My young lodger kindly dug up a small Christmas tree for my friend and it was placed on her patio. My little dog Brillo had found a ball on the beach, obviously washed up, and had chased it around for some time while we shivered.
We went to my friend’s favourite (and mine) waterfront café on the North beach and she insisted on buying both of us the most enormous all-day breakfast.
Then she purchased a large piece of cake to send us home with. As we unloaded the car my dogs were fascinated by our burdens but we managed to rescue the cake just in time.
Later that evening I went to represent my church at the meeting of the Pocklington Churches together, at our newly refurbished Christian Fellowship building. It was interesting, with some commuted people discussing possibilities.
On another day I drove with my lodger friend over to Knaresborough to the kind gentleman who had donated me so many ties, with two cushions for him that I had made from them. He very kindly gave me a very generous donation to my charity. For a long time I had been promising myself a trip to Old Mother Shipton’s Cave but when we got there, it was closed for the winter.
Instead we went to the market and then feeling especially hungry passed a café with the most wonderful wooden artefacts in the window. We ventured in and had a superb roast dinner and a pate starter. Feeling very replete we headed towards a lovely little town called Thorne where my lodger needed to look as some motorcycles at the dealership there. Having been a biker myself for many years I had a great time looking enviously at all the bikes.
There is something about the smell of motorbikes that evokes happy memories from my days as a police motorcyclist. It was exceptionally windy that day so the drive back was interesting to say the least, especially over the Ouse Bridge.
On the Thursday the weather was bitterly cold. The dogs and I went for a walk, at times in the sleet and snow showers, up on the top of the Wolds.

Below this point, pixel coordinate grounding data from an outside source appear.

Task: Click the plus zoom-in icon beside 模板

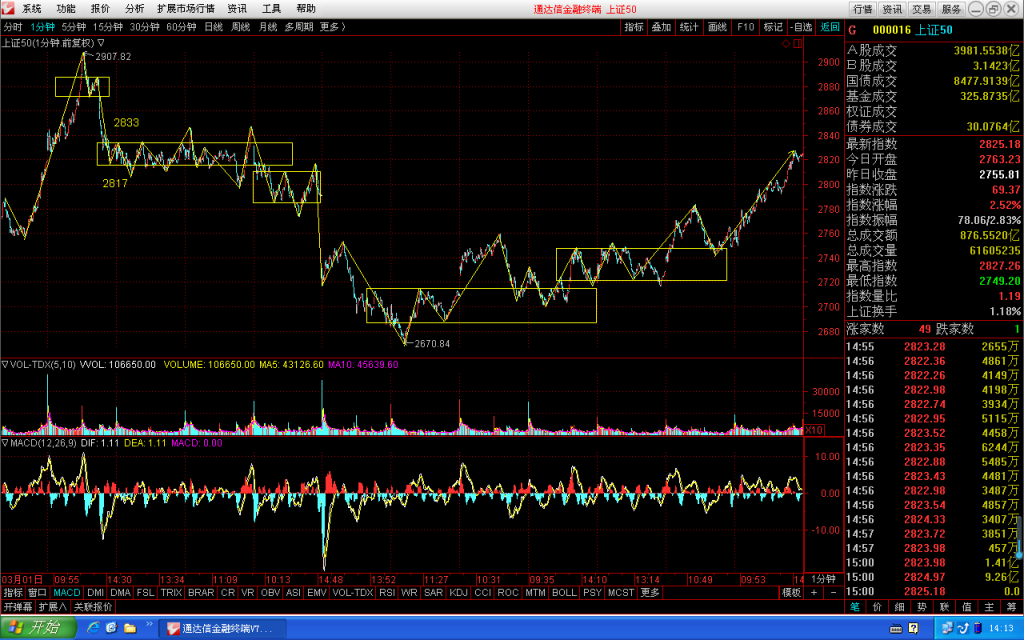Action: tap(814, 592)
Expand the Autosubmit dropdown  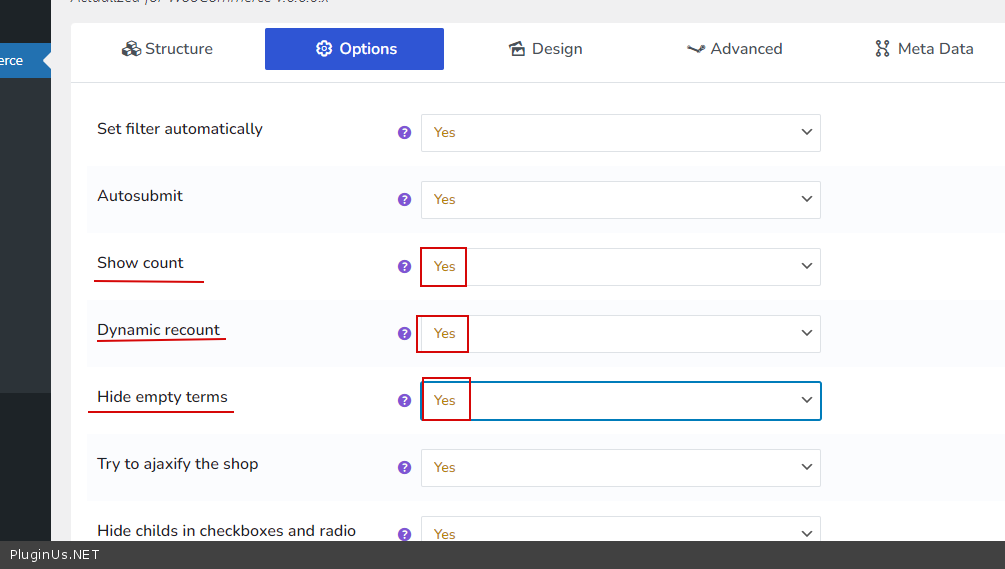[620, 200]
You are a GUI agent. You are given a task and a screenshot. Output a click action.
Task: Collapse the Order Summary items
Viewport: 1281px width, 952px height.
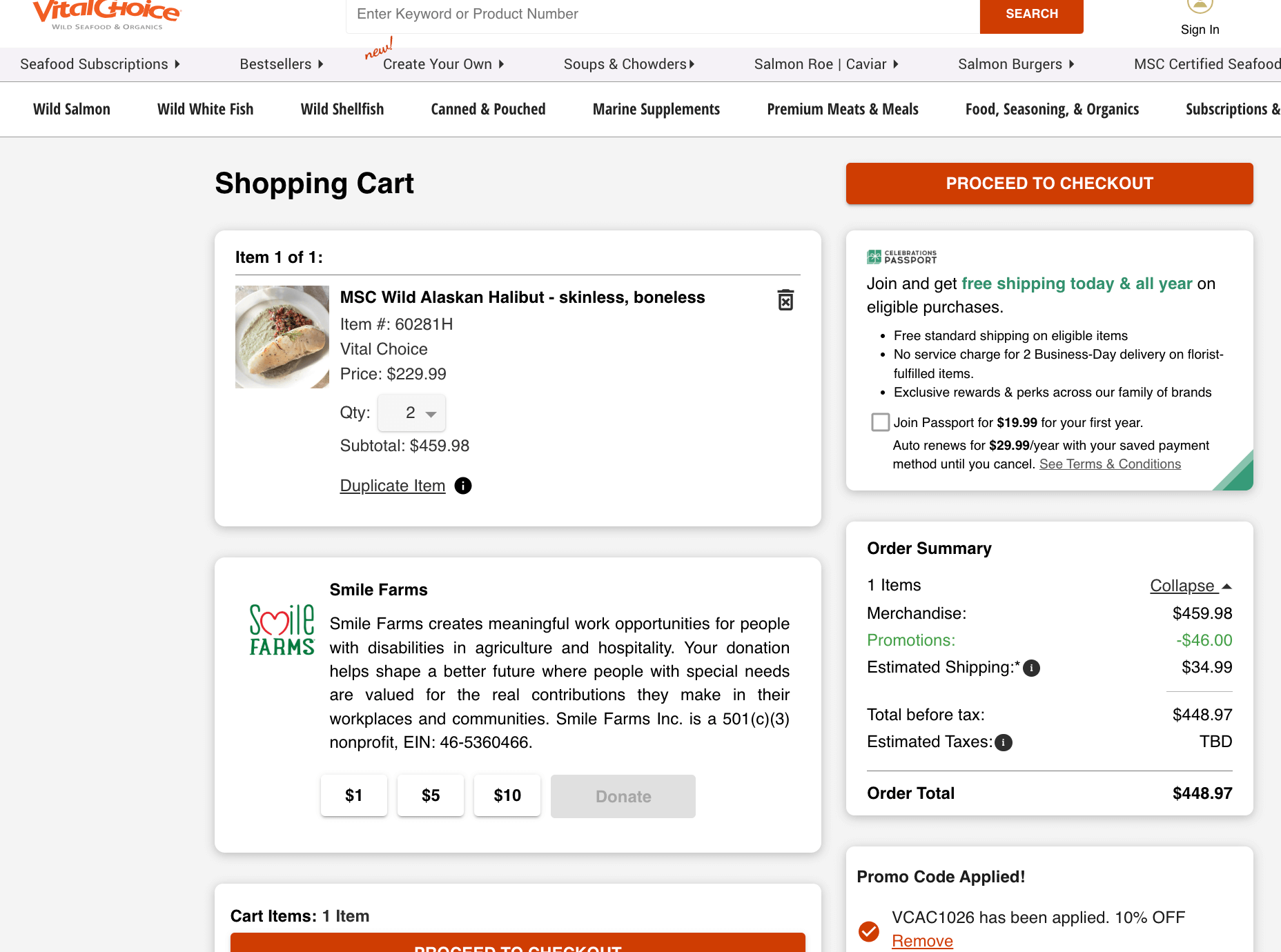point(1190,586)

I had been invited to the evening opening of the Thompsons Country Store at Murton. Included in the invitation was Looroll my dog who had won the best rescued dog competition at their show earlier this year. It was cold so I put her in a warm red coat and draped her lead with tinsel. She pulled me all around the store to investigate the many delicious smells but actually behaved rather well.
The Beacon Young Farmers had been invited to sing carols there, and I was asked to join them, and it was such fun! I cannot say that it was the most musically accurate evening I have had this year but that was more than compensated for in their enthusiasm, volume and humour.
Young people don’t often get a good press, but this group were marvellous, with excellent manners and they were a credit to their organisation as well as their families.
They invited me to go and talk to them next year and I really look forward to it. Also at the evening was a stall for Hope Pastures, a very worthy cause that I do try to help sometimes. I actually won a prize on their tombola.
On the Friday evening I went in to assist in setting up our church for the Christmas fair the next morning. One of the good things about Pocklington is that every primary school child gets to attend a carol service or Nativity service in the church. At least they all hear the story of Christmas.
The next morning was hectic but the fair raised well over £800 for the church. Then home, a quick bite to eat and then a rehearsal for the concert that night, home again and then back. By this time the heating in the church had decided to go slow so we wrapped ourselves up and gave a good concert despite the chill in the air. I suppose it made it more Christmassy!
I do wish all readers a wonderful Christmas!